EXAMPLES 1 TO 3 AND 6, AND COMPARATIVE EXAMPLES 2, 3, AND 6
[0048] An AA alkaline dry battery as shown in FIG. 2 was made. The
battery shown in FIG. 2 was structured in the same manner as the
battery in FIG. 1 as mentioned above, except that a sealing body 15
was used instead of the sealing body 5, and a positive electrode
case 11 was used instead of the positive electrode case 1 for
easily and accurately determining the packing density of the
positive electrode active material in the space encircled by the
positive electrode case, the separator, and the sealing body. That
is, the sealing body 15 used had a flat face on the side thereof
facing the positive electrode material mixture 2 (the lower side of
an outer cylindrical portion 15b and a connecting portion 15c), the
flat face being perpendicular to the side face of the positive
electrode case 11. Unlike the positive electrode case 1, the
positive electrode case 11 had no notch 1a.

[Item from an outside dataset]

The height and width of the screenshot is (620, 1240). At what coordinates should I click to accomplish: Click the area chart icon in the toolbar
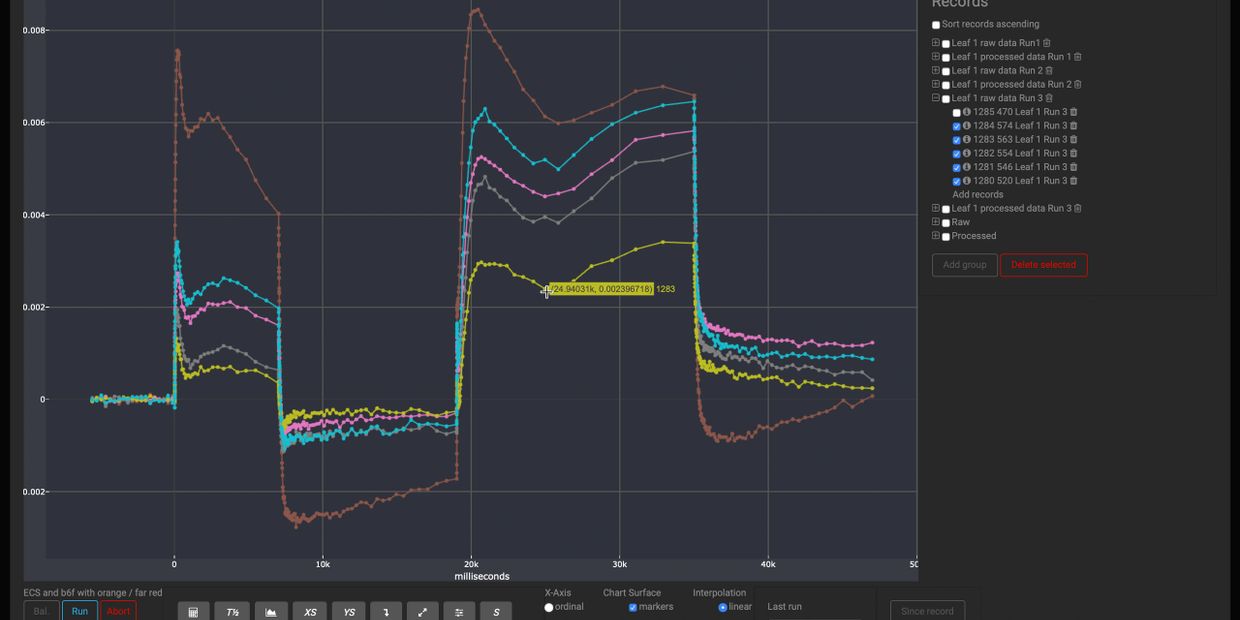[x=270, y=612]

[0049] The alkaline dry battery of FIG. 2 was made as in below.
[0050] Manganese dioxide powder (average particle size: 35 .mu.m),
B-nickel oxyhydroxide powder (average particle size: 11 .mu.m), and
graphite powder (average particle size: 12 .mu.m) were mixed in a
weight ratio of 47:47:6. Further, to the obtained mixture, 1.5
parts by weight of an alkaline electrolyte in 100 parts by weight
of the mixture was added and stirred sufficiently, and then the
mixture was molded by compression to be formed into flakes. Then,
the positive electrode material mixture flakes were ground to be
formed into granules, and the granules were sieved for
classification. The granules with 10 to 100 mesh were
pressure-molded to be formed into a hollow cylindrical shape,
thereby obtaining a positive electrode material mixture pellet.

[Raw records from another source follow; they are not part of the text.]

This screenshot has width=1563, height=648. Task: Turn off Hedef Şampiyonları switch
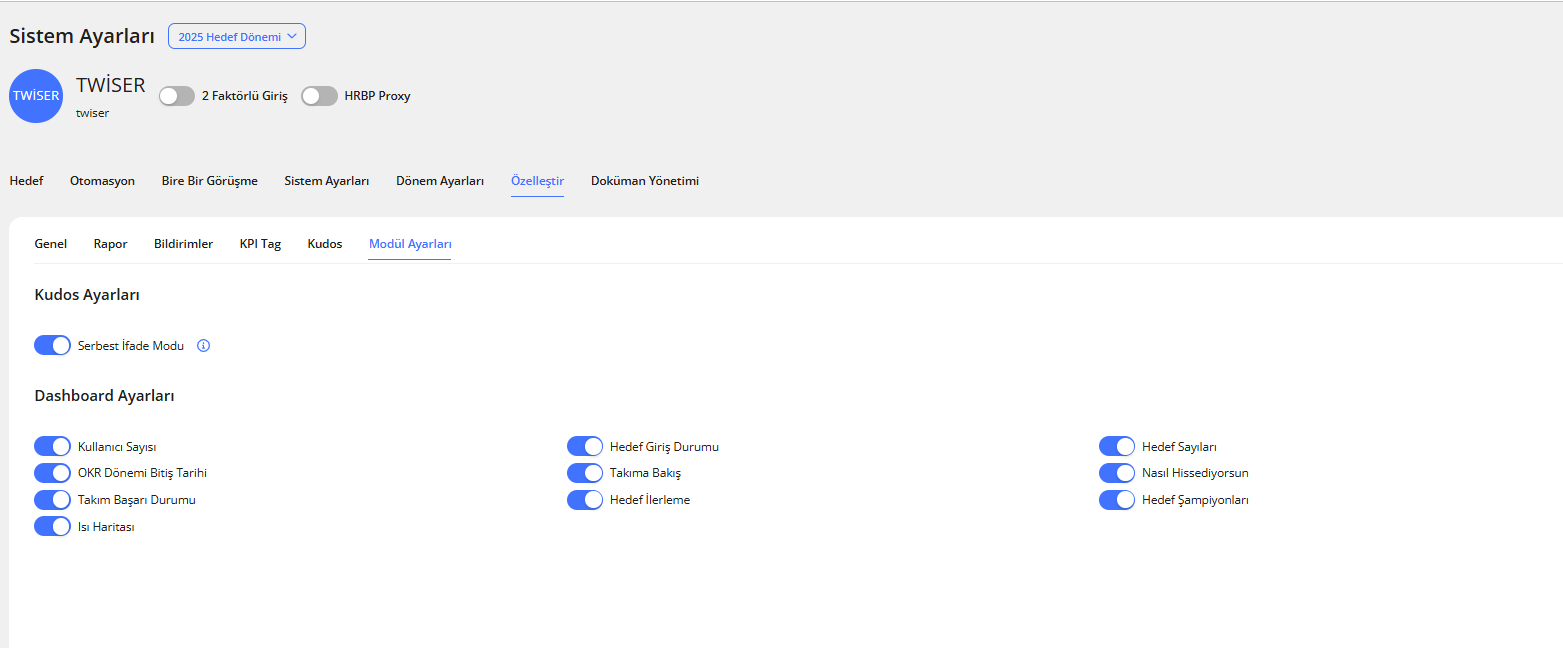coord(1117,500)
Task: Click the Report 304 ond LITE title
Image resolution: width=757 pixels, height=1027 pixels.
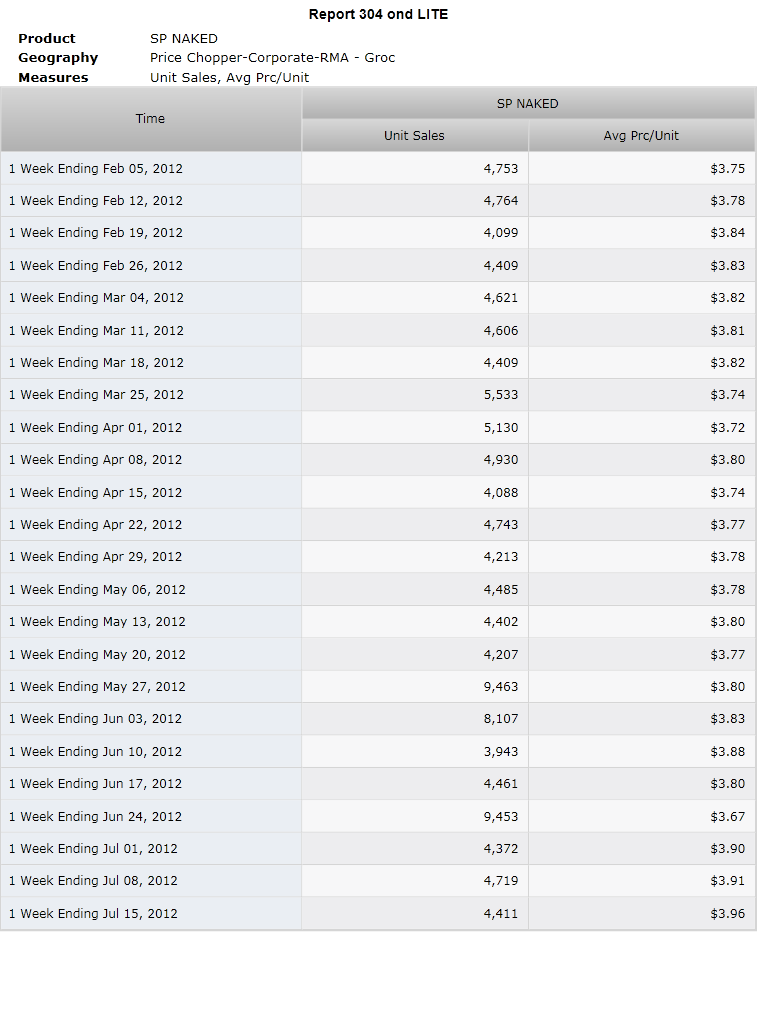Action: coord(378,14)
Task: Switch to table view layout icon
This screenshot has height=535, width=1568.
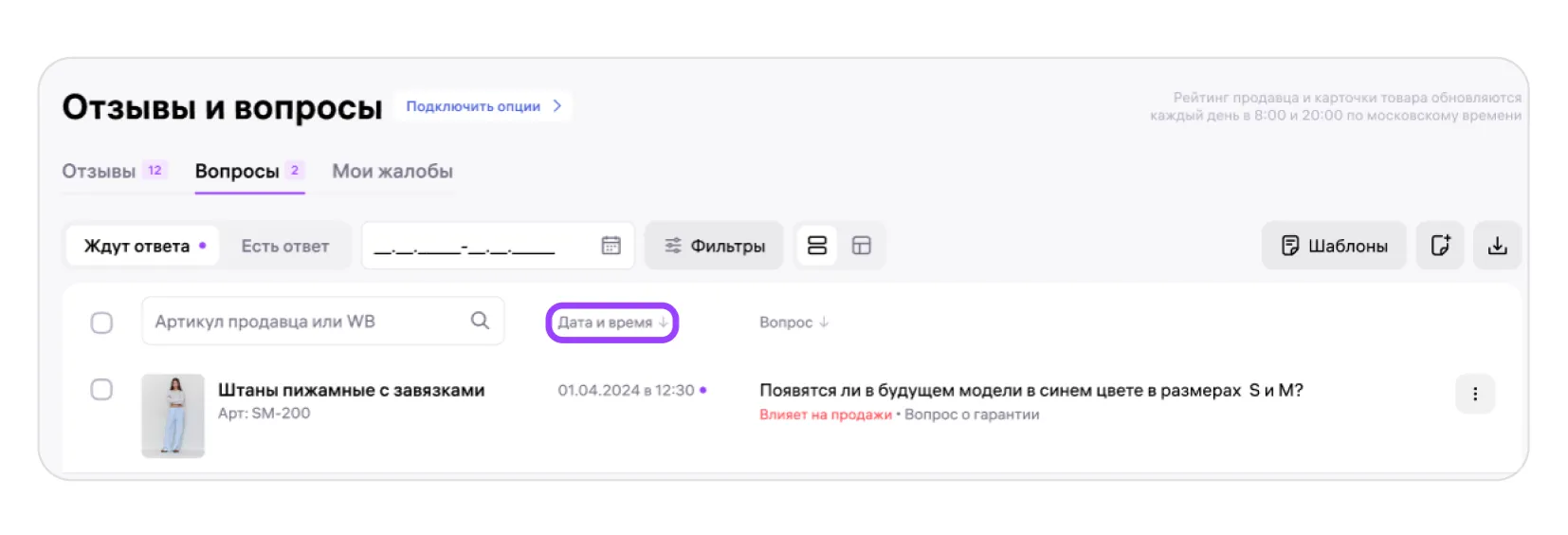Action: (861, 246)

[0051] A plurality of the above positive electrode material mixture
pellets were inserted into the positive electrode case 11 (inner
diameter: 13.44 mm) and re-molded by a compression jig to obtain a
hollow cylindrical positive electrode material mixture 2 (inner
diameter: 9.0 mm) with a predetermined height. The positive
electrode material mixture 2 was brought into close contact with
the inner wall of the positive electrode case 11.
[0052] Then, the separator 4 was disposed at the side face and the
bottom face of the hollow portion of the positive electrode
material mixture 2 placed in the positive electrode case 11, and
inside the separator 4, a predetermined amount of the alkaline
electrolyte was injected. The electrolyte was absorbed into the
positive electrode material mixture 2 through the separator 4.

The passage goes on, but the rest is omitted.